(Data on locating visible targets)
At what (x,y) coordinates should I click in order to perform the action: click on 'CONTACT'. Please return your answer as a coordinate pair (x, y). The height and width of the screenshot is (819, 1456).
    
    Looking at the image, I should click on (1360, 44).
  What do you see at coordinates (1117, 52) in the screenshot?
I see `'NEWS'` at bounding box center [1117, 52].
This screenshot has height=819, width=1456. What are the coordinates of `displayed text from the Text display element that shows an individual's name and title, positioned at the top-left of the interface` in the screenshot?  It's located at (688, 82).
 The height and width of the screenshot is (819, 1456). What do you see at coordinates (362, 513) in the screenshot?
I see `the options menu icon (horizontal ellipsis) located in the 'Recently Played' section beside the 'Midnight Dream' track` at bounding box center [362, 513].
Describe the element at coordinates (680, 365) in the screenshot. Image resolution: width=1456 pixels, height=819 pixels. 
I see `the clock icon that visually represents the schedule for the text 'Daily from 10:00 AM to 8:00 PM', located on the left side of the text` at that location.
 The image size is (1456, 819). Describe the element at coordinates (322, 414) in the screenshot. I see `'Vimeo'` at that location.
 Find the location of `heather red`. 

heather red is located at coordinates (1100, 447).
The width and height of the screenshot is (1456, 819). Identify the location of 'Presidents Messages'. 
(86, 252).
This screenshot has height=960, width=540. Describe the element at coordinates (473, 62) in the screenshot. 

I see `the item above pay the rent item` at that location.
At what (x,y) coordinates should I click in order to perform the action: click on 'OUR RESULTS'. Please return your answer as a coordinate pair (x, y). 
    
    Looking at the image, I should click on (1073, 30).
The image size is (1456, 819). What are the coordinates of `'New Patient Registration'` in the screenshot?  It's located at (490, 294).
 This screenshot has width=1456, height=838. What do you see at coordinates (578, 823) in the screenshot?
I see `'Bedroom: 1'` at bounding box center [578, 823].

- **What is being asked**: Repeat the stretch of the listing from the line containing "The width and" through the line containing "item above pay", word for word.

- **Written reply**:
The width and height of the screenshot is (1456, 819). Identify the location of 'Presidents Messages'. 
(86, 252).
This screenshot has height=960, width=540. Describe the element at coordinates (473, 62) in the screenshot. 

I see `the item above pay the rent item` at that location.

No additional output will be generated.